Approach to enteric anastomotic technique has been a subject of debate, with no consensus as to whether handsewn or stapled techniques are superior in trauma. This review compares the risk of anastomotic complications in trauma patients with handsewn versus staples approaches.
A search Medline, Embase and Cochrane Central was performed. Studies evaluating stapled versus handsewn gastrointestinal anastomoses in trauma were included. All anastomoses involving small to small intestine, small to large intestine, and large to large intestine were eligible. Rectal anastomoses were excluded. Outcomes evaluated were (1) anastomotic leak (AL) (2) a composite anastomotic complication (CAC) end point consisting of AL, enterocutaneous fistula and deep abdominal abscess.
Eight studies involving 790 patients were analysed. There was no significant difference identified for AL between the two groups (OR = 0.77; 95% CI 0.24–2.45; P = 0.66). There was no significant improvement in CAC in the stapled anastomosis group (OR = 1.05; 95% CI 0.53–2.09; P = 0.90). Overall, there was limited evidence to suggest superiority with either approach for improving anastomotic outcomes, however this was based on studies of moderate to high risk of bias with poor control for confounders.

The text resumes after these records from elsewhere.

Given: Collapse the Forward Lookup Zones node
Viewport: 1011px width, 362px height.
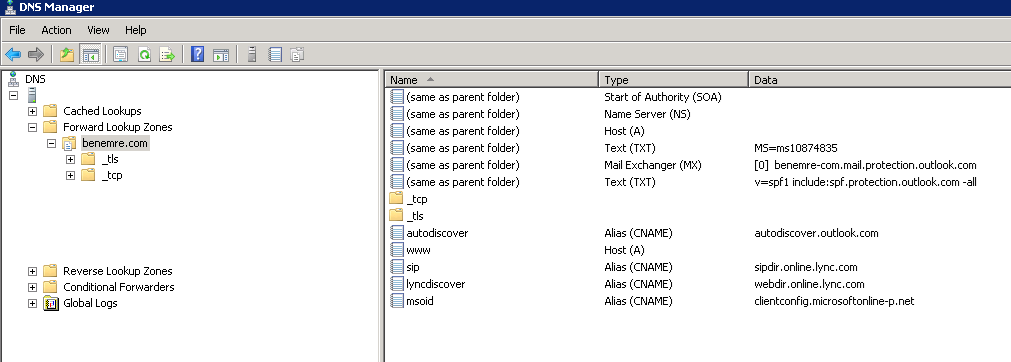Looking at the screenshot, I should tap(32, 127).
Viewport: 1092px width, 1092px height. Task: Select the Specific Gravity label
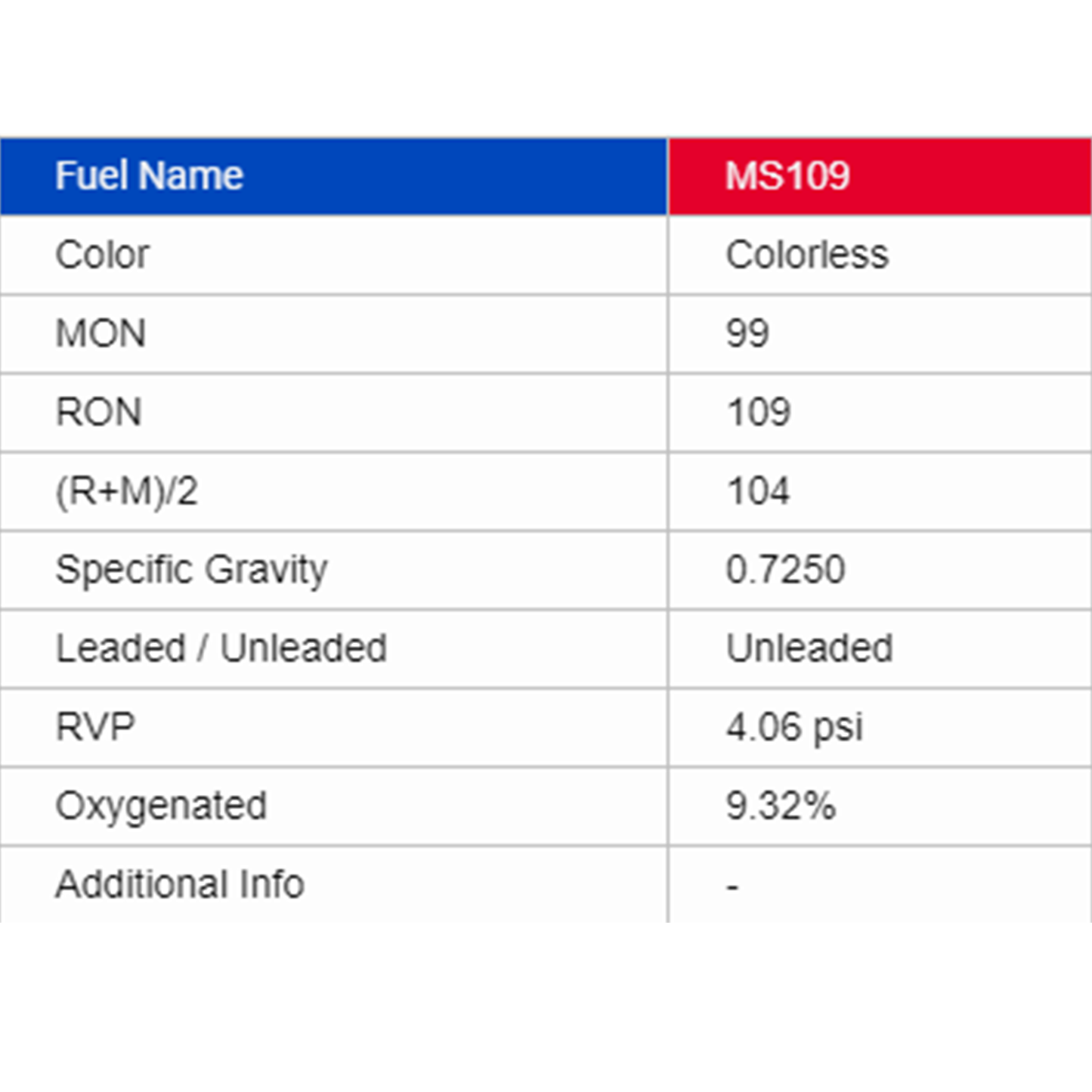tap(191, 570)
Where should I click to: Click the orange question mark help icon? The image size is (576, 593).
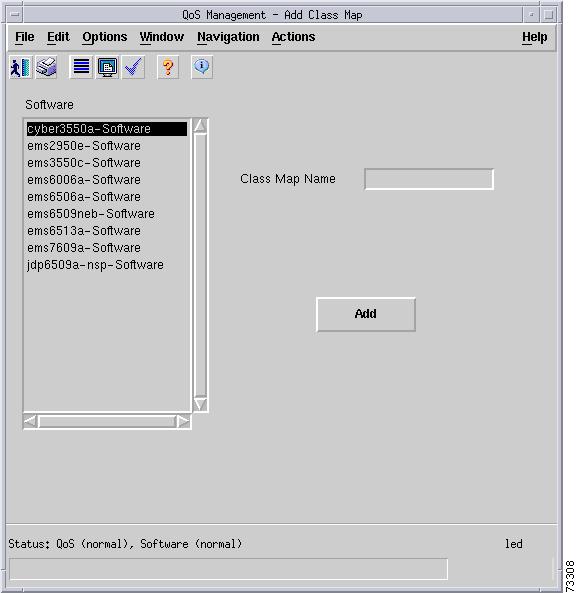(168, 68)
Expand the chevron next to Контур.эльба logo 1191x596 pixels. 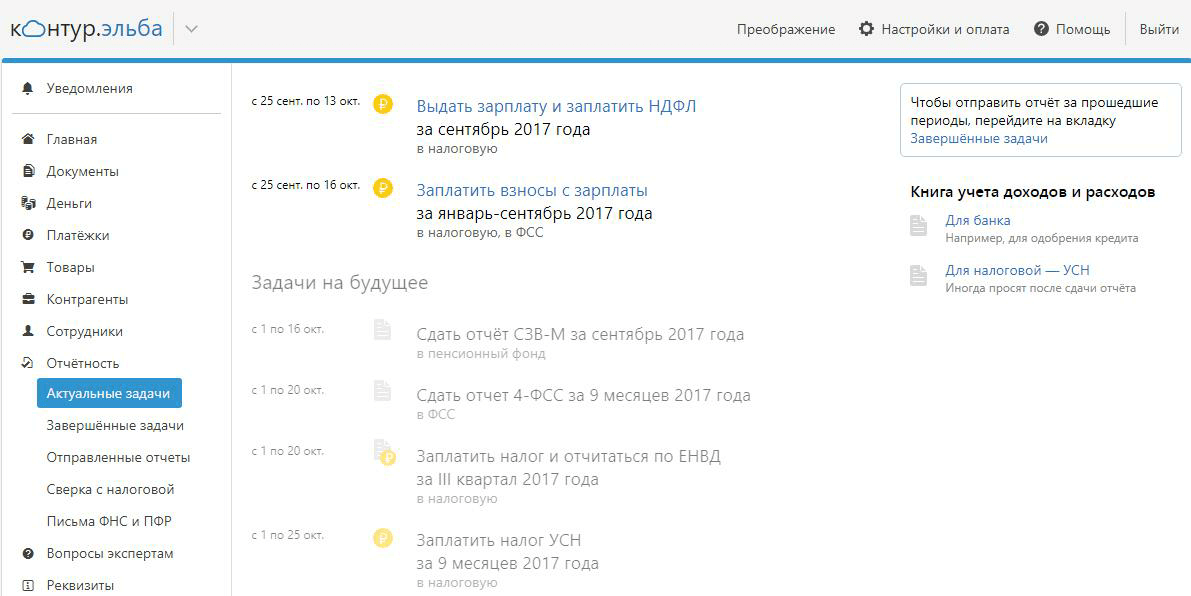(189, 29)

We demonstrate no superiority improvement in anastomotic outcomes with stapled or handsewn approach. These findings may represent no effect by technique for all situations. However, considering the paucity of information on potential confounders, perhaps there is a difference in outcome with overall technique or for specific subgroups that have not been described due to limited sample size and data on confounders.